### AIM OF THE EXERCISE
The reply should contain each record below, returned exactly as given.

(RECORDS FOR THE EXERCISE begins)

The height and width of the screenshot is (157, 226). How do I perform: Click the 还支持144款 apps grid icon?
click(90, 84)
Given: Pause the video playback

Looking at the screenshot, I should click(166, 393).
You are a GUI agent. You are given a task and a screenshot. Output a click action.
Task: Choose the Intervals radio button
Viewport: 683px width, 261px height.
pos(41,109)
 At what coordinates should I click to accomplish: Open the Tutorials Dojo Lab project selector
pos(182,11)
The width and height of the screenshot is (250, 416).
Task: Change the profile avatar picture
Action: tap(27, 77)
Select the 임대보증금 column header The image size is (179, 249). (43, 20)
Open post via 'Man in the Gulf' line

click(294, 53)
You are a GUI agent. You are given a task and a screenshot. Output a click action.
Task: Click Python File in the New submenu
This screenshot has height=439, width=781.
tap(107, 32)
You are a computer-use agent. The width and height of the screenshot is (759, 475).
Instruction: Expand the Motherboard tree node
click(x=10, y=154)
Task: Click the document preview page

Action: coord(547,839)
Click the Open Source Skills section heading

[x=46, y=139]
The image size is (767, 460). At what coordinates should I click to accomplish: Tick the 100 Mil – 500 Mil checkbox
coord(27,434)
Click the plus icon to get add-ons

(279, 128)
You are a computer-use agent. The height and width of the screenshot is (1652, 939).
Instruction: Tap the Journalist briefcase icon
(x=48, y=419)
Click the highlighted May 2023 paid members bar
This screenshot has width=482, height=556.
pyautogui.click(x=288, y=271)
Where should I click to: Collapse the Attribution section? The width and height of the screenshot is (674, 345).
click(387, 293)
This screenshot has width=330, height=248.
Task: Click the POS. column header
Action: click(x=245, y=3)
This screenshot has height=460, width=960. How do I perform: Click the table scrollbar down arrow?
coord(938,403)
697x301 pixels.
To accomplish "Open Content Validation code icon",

(RECORDS FOR THE EXERCISE ends)

### REPLY
The height and width of the screenshot is (157, 226). How do I perform: Click the 还支持144款 apps grid icon?
click(90, 84)
Given: Pause the video playback

Looking at the screenshot, I should click(166, 393).
You are a GUI agent. You are given a task and a screenshot. Output a click action.
Task: Choose the Intervals radio button
Viewport: 683px width, 261px height.
pos(41,109)
 At what coordinates should I click to accomplish: Open the Tutorials Dojo Lab project selector
pos(182,11)
The width and height of the screenshot is (250, 416).
Task: Change the profile avatar picture
Action: tap(27, 77)
Select the 임대보증금 column header The image size is (179, 249). (43, 20)
Open post via 'Man in the Gulf' line

click(294, 53)
You are a GUI agent. You are given a task and a screenshot. Output a click action.
Task: Click Python File in the New submenu
This screenshot has height=439, width=781.
tap(107, 32)
You are a computer-use agent. The width and height of the screenshot is (759, 475).
Instruction: Expand the Motherboard tree node
click(x=10, y=154)
Task: Click the document preview page

Action: coord(547,839)
Click the Open Source Skills section heading

[x=46, y=139]
The image size is (767, 460). At what coordinates should I click to accomplish: Tick the 100 Mil – 500 Mil checkbox
coord(27,434)
Click the plus icon to get add-ons

(279, 128)
You are a computer-use agent. The height and width of the screenshot is (1652, 939).
Instruction: Tap the Journalist briefcase icon
(x=48, y=419)
Click the highlighted May 2023 paid members bar
This screenshot has width=482, height=556.
pyautogui.click(x=288, y=271)
Where should I click to: Collapse the Attribution section? The width and height of the screenshot is (674, 345).
click(387, 293)
This screenshot has width=330, height=248.
Task: Click the POS. column header
Action: click(x=245, y=3)
This screenshot has height=460, width=960. How do I perform: Click the table scrollbar down arrow?
coord(938,403)
697x301 pixels.
To accomplish "Open Content Validation code icon",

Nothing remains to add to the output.